The work performed and the main achievement in the project can be summarized as follows. First, we used our animal model systems to identify brain regions involved in the processing of discrete (countable) and continuous (spatial) quantities or magnitudes, as well as the circuitry by which associations between numerosities and space may occur. We were successful in this enterprise for we have identified specific brain regions that show selective activities to the different kind of magnitudes (e.g. the caudal nidopallium and the Wullst in the chick and the caudal part of the dorso-central division and habenula of the zebrafish pallium; see Messina et al 2021 Cereb Cortex; Lorenzi et al Heliyon 2024).

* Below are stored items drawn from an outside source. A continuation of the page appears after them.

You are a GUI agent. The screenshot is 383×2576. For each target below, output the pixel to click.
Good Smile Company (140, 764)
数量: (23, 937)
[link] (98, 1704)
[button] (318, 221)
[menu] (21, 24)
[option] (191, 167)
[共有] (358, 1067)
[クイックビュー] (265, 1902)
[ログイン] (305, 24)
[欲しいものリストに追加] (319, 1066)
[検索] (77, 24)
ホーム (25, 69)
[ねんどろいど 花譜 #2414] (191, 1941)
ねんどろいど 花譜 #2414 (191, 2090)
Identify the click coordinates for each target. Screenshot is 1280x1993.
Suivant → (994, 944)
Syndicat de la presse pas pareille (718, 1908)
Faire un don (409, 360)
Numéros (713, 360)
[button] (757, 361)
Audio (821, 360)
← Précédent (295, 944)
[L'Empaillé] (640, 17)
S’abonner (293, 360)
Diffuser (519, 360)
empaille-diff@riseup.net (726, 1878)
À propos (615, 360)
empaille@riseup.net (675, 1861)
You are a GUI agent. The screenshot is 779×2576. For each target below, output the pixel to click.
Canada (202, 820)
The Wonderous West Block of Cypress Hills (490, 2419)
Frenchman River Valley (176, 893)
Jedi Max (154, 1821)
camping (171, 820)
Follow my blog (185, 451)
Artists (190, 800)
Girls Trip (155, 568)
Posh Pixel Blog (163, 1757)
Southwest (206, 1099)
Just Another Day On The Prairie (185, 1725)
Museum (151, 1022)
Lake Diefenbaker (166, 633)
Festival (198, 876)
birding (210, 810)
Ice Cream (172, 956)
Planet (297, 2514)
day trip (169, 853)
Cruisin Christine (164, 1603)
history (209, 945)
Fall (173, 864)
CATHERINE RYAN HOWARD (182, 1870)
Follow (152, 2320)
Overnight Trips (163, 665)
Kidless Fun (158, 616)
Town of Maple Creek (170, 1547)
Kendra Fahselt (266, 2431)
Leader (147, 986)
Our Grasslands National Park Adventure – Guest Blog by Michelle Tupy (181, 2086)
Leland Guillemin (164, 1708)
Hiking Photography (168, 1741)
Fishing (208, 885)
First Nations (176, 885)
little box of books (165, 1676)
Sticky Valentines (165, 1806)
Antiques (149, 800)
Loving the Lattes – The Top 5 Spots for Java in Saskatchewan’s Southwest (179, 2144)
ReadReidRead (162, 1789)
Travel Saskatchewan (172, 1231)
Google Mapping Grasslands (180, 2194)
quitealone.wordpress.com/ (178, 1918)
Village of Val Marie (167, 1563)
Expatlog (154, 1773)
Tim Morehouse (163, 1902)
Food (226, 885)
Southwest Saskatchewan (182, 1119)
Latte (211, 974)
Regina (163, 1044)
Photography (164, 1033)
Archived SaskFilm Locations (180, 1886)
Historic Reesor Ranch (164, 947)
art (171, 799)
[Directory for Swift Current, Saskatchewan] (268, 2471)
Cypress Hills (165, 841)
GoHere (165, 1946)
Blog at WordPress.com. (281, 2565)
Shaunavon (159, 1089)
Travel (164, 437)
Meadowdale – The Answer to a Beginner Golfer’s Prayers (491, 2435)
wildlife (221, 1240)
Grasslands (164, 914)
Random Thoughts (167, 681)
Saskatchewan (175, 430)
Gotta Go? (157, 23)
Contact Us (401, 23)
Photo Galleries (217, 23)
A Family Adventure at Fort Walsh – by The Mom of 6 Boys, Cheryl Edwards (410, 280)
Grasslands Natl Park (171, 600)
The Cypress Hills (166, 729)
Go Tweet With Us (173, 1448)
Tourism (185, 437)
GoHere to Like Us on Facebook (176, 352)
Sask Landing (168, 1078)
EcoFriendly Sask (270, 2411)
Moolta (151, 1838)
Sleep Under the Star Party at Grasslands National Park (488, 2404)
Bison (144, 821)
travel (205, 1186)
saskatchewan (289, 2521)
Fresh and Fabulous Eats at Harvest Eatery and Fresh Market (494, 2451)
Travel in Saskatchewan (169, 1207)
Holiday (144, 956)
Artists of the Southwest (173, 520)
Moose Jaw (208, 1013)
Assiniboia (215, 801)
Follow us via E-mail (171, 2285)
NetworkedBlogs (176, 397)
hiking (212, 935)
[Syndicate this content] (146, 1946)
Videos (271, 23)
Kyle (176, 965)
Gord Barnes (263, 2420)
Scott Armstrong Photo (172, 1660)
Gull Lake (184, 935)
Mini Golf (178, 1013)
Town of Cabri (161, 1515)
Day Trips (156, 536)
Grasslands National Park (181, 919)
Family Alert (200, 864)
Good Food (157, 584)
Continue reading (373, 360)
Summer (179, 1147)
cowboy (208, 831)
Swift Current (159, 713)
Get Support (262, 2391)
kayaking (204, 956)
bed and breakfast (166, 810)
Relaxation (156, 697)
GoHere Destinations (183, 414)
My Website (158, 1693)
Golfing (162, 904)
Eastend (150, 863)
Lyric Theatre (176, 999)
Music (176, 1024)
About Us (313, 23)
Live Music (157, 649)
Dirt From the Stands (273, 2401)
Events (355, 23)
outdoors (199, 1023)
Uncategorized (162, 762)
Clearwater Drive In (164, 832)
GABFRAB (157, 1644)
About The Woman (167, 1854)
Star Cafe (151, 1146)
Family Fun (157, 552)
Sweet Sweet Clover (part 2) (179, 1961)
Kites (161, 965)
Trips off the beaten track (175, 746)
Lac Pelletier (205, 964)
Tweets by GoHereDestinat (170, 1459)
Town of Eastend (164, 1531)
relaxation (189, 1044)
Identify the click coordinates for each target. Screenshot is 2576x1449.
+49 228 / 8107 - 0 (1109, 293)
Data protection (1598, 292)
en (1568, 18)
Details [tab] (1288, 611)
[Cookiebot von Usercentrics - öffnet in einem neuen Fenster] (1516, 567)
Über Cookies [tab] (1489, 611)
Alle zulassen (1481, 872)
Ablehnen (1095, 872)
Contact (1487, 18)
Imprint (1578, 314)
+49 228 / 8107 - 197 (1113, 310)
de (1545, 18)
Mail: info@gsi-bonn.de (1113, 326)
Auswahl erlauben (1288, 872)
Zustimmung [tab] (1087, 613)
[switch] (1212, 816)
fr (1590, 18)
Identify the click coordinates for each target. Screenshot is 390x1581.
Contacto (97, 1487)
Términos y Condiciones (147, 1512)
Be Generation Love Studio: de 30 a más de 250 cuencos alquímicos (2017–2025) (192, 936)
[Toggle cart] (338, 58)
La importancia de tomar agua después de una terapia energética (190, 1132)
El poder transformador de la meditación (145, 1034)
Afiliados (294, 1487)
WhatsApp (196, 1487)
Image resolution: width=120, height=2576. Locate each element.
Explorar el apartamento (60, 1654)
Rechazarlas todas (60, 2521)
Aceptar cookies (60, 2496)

We also conducted work at the level of single neurons, discovering by single cell recording in chicks number neurons in the caudal nidopallium (Kobylkov et al PNAS 2022) and at the level of whole brain using light-sheet microscopy in the larval zebrafish in the midbrain and forebrain (Luu et al 2024, bioRxiv). Most interestingly we found an orderly appearance of number neurons during development in the zebrafish larvae, a finding linking SNA with the ordinal representation of numerosity as occuring during development. Second, we explored in work with chicks, zebrafish, pre-scholar babies and human adults the role of learning (and culture in humans) and of biological mechanisms in the development of the mental number line. The main findings (mostly already published - e.g. Eccher et al Nature Comm 2025; Potrick et al 2024 Heliyon; Sheardown et al Proc R Soc B, 2022) revealed a major role of biological mechanisms, that we also explored with our UK partner Caroline Brennan of Queen Mary Univ. London in transgenic lines of fish showing deficits mimicking discalculya, Torres et al, subm). Furthermore, our theory that explain SNA in terms of a valence hypothesis for division of function in the left and right side of the brain has been successfully tested in zebrafish (Potrich et al in prep) and also, in collaboration with another lab, in monkeys (Annichiarico et al in prep). Our interest for the societal and applied aspects of neurodevelopmental disorders of number cognition prompted us to develop novel tests for larval zebrafish, both wildtype (Adam et al, Anim Cogn 2024) and transgenic lines (Adam et al in prep), as well as the development of a screening and rehabilitation method for the early detection and treatment of developmental dyscalculia in children, in the form of an entertaining, tablet-based gaming environment. New theoretical work on brain asymmetry has been also generated thanks to the impetus provided by the empirical work done in the project (Vallortigara and Vitiello, 2024 R Soc Open Sci).
With more than fifty published papers on major scientific journals I believe the aims of the project have been fully and successfully accomplished. Exploitation and dissemination has been also intense, with participation of PI and group members to several conferences, science festival, and television events and newspapers pieces.